▸ WORK REQUEST
Give back every record exactly as written.
*** Opening of GIVEN INFORMATION ***
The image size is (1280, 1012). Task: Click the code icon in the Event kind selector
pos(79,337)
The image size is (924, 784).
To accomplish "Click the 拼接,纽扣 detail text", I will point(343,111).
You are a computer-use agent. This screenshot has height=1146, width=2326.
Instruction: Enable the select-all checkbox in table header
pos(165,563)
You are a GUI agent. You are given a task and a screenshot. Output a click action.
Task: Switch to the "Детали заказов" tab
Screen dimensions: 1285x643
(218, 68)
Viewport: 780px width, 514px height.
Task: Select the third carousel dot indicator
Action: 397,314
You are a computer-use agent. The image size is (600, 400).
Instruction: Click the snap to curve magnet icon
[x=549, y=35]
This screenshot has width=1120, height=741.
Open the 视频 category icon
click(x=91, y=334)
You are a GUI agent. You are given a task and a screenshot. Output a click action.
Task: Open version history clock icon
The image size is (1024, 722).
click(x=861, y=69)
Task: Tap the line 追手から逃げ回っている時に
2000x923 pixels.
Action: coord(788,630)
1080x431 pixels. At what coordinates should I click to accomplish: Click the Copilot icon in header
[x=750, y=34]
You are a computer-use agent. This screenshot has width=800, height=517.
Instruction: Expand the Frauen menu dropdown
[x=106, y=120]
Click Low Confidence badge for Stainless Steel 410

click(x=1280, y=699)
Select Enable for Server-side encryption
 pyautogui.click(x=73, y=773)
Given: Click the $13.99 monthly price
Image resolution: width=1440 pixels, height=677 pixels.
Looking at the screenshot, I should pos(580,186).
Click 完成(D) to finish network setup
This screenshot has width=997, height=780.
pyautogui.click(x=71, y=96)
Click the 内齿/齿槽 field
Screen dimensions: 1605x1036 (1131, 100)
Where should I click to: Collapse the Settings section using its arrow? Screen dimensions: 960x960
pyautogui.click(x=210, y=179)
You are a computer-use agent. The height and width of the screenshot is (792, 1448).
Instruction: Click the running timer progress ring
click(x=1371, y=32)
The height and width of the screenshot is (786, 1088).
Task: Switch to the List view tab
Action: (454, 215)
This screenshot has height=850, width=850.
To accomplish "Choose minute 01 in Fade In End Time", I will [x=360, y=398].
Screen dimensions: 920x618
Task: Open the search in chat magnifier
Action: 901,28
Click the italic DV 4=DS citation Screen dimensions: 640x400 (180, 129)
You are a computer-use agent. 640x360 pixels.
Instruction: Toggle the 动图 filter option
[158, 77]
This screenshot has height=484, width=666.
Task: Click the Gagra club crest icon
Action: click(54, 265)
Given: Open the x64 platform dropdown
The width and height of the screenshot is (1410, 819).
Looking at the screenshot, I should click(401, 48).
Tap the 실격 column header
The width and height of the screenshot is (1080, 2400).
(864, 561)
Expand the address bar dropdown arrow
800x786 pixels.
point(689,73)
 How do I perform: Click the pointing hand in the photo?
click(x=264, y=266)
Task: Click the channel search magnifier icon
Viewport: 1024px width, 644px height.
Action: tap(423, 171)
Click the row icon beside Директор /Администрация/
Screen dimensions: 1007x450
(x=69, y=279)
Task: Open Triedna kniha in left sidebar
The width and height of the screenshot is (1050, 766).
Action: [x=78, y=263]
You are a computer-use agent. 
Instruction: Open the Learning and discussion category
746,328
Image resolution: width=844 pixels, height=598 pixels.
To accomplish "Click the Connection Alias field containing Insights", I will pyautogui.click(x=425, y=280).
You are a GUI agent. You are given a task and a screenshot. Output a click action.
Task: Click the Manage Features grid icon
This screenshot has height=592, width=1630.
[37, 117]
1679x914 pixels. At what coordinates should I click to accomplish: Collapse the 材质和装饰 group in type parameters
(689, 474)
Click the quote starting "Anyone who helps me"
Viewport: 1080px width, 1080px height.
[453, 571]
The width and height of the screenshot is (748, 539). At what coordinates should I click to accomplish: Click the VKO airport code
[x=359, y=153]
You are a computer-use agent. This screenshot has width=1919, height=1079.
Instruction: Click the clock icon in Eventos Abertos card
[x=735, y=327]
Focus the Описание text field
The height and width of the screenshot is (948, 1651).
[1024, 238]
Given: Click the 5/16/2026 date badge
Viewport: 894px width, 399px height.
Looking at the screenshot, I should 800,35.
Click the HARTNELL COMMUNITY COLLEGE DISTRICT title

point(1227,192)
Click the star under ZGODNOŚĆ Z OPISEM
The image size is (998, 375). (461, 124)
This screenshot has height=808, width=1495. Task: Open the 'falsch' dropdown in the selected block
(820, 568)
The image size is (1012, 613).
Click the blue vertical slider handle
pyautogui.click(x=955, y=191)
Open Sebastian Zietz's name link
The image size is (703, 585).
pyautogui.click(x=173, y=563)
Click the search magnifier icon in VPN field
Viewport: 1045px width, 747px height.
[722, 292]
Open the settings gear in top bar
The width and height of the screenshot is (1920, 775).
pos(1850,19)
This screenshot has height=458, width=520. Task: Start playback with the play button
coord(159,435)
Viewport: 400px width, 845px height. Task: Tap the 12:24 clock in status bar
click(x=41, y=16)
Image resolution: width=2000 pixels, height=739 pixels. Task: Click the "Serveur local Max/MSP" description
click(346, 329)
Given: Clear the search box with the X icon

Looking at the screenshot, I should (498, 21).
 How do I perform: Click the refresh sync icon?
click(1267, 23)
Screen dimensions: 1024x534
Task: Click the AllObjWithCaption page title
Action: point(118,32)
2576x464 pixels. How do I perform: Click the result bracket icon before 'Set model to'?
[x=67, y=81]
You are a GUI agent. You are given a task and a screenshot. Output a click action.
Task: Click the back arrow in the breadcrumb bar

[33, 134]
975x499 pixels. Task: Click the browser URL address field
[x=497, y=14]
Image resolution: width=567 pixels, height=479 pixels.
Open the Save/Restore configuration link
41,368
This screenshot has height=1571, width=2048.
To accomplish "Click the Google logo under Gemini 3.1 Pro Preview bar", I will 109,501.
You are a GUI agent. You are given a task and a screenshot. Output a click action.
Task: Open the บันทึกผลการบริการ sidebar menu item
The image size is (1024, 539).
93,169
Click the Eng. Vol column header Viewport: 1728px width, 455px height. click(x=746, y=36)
*** Close of GIVEN INFORMATION ***
▸ SOLUTION FOR THIS PROBLEM
The image size is (1280, 1012). Task: Click the code icon in the Event kind selector
pos(79,337)
The image size is (924, 784).
To accomplish "Click the 拼接,纽扣 detail text", I will point(343,111).
You are a computer-use agent. This screenshot has height=1146, width=2326.
Instruction: Enable the select-all checkbox in table header
pos(165,563)
You are a GUI agent. You are given a task and a screenshot. Output a click action.
Task: Switch to the "Детали заказов" tab
Screen dimensions: 1285x643
(218, 68)
Viewport: 780px width, 514px height.
Task: Select the third carousel dot indicator
Action: 397,314
You are a computer-use agent. The image size is (600, 400).
Instruction: Click the snap to curve magnet icon
[x=549, y=35]
This screenshot has width=1120, height=741.
Open the 视频 category icon
click(x=91, y=334)
You are a GUI agent. You are given a task and a screenshot. Output a click action.
Task: Open version history clock icon
The image size is (1024, 722).
click(x=861, y=69)
Task: Tap the line 追手から逃げ回っている時に
2000x923 pixels.
Action: coord(788,630)
1080x431 pixels. At what coordinates should I click to accomplish: Click the Copilot icon in header
[x=750, y=34]
You are a computer-use agent. This screenshot has width=800, height=517.
Instruction: Expand the Frauen menu dropdown
[x=106, y=120]
Click Low Confidence badge for Stainless Steel 410

click(x=1280, y=699)
Select Enable for Server-side encryption
 pyautogui.click(x=73, y=773)
Given: Click the $13.99 monthly price
Image resolution: width=1440 pixels, height=677 pixels.
Looking at the screenshot, I should pos(580,186).
Click 完成(D) to finish network setup
This screenshot has width=997, height=780.
pyautogui.click(x=71, y=96)
Click the 内齿/齿槽 field
Screen dimensions: 1605x1036 (1131, 100)
Where should I click to: Collapse the Settings section using its arrow? Screen dimensions: 960x960
pyautogui.click(x=210, y=179)
You are a computer-use agent. The height and width of the screenshot is (792, 1448).
Instruction: Click the running timer progress ring
click(x=1371, y=32)
The height and width of the screenshot is (786, 1088).
Task: Switch to the List view tab
Action: (454, 215)
This screenshot has height=850, width=850.
To accomplish "Choose minute 01 in Fade In End Time", I will [x=360, y=398].
Screen dimensions: 920x618
Task: Open the search in chat magnifier
Action: 901,28
Click the italic DV 4=DS citation Screen dimensions: 640x400 (180, 129)
You are a computer-use agent. 640x360 pixels.
Instruction: Toggle the 动图 filter option
[158, 77]
This screenshot has height=484, width=666.
Task: Click the Gagra club crest icon
Action: click(54, 265)
Given: Open the x64 platform dropdown
The width and height of the screenshot is (1410, 819).
Looking at the screenshot, I should click(401, 48).
Tap the 실격 column header
The width and height of the screenshot is (1080, 2400).
(864, 561)
Expand the address bar dropdown arrow
800x786 pixels.
point(689,73)
 How do I perform: Click the pointing hand in the photo?
click(x=264, y=266)
Task: Click the channel search magnifier icon
Viewport: 1024px width, 644px height.
Action: tap(423, 171)
Click the row icon beside Директор /Администрация/
Screen dimensions: 1007x450
(x=69, y=279)
Task: Open Triedna kniha in left sidebar
The width and height of the screenshot is (1050, 766).
Action: [x=78, y=263]
You are a computer-use agent. 
Instruction: Open the Learning and discussion category
746,328
Image resolution: width=844 pixels, height=598 pixels.
To accomplish "Click the Connection Alias field containing Insights", I will pyautogui.click(x=425, y=280).
You are a GUI agent. You are given a task and a screenshot. Output a click action.
Task: Click the Manage Features grid icon
This screenshot has height=592, width=1630.
[37, 117]
1679x914 pixels. At what coordinates should I click to accomplish: Collapse the 材质和装饰 group in type parameters
(689, 474)
Click the quote starting "Anyone who helps me"
Viewport: 1080px width, 1080px height.
[453, 571]
The width and height of the screenshot is (748, 539). At what coordinates should I click to accomplish: Click the VKO airport code
[x=359, y=153]
You are a computer-use agent. This screenshot has width=1919, height=1079.
Instruction: Click the clock icon in Eventos Abertos card
[x=735, y=327]
Focus the Описание text field
The height and width of the screenshot is (948, 1651).
[1024, 238]
Given: Click the 5/16/2026 date badge
Viewport: 894px width, 399px height.
Looking at the screenshot, I should 800,35.
Click the HARTNELL COMMUNITY COLLEGE DISTRICT title

point(1227,192)
Click the star under ZGODNOŚĆ Z OPISEM
The image size is (998, 375). (461, 124)
This screenshot has height=808, width=1495. Task: Open the 'falsch' dropdown in the selected block
(820, 568)
The image size is (1012, 613).
Click the blue vertical slider handle
pyautogui.click(x=955, y=191)
Open Sebastian Zietz's name link
The image size is (703, 585).
pyautogui.click(x=173, y=563)
Click the search magnifier icon in VPN field
Viewport: 1045px width, 747px height.
[722, 292]
Open the settings gear in top bar
The width and height of the screenshot is (1920, 775).
pos(1850,19)
This screenshot has height=458, width=520. Task: Start playback with the play button
coord(159,435)
Viewport: 400px width, 845px height. Task: Tap the 12:24 clock in status bar
click(x=41, y=16)
Image resolution: width=2000 pixels, height=739 pixels. Task: Click the "Serveur local Max/MSP" description
click(346, 329)
Given: Clear the search box with the X icon

Looking at the screenshot, I should (498, 21).
 How do I perform: Click the refresh sync icon?
click(1267, 23)
Screen dimensions: 1024x534
Task: Click the AllObjWithCaption page title
Action: point(118,32)
2576x464 pixels. How do I perform: Click the result bracket icon before 'Set model to'?
[x=67, y=81]
You are a GUI agent. You are given a task and a screenshot. Output a click action.
Task: Click the back arrow in the breadcrumb bar

[33, 134]
975x499 pixels. Task: Click the browser URL address field
[x=497, y=14]
Image resolution: width=567 pixels, height=479 pixels.
Open the Save/Restore configuration link
41,368
This screenshot has height=1571, width=2048.
To accomplish "Click the Google logo under Gemini 3.1 Pro Preview bar", I will 109,501.
You are a GUI agent. You are given a task and a screenshot. Output a click action.
Task: Open the บันทึกผลการบริการ sidebar menu item
The image size is (1024, 539).
93,169
Click the Eng. Vol column header Viewport: 1728px width, 455px height. click(x=746, y=36)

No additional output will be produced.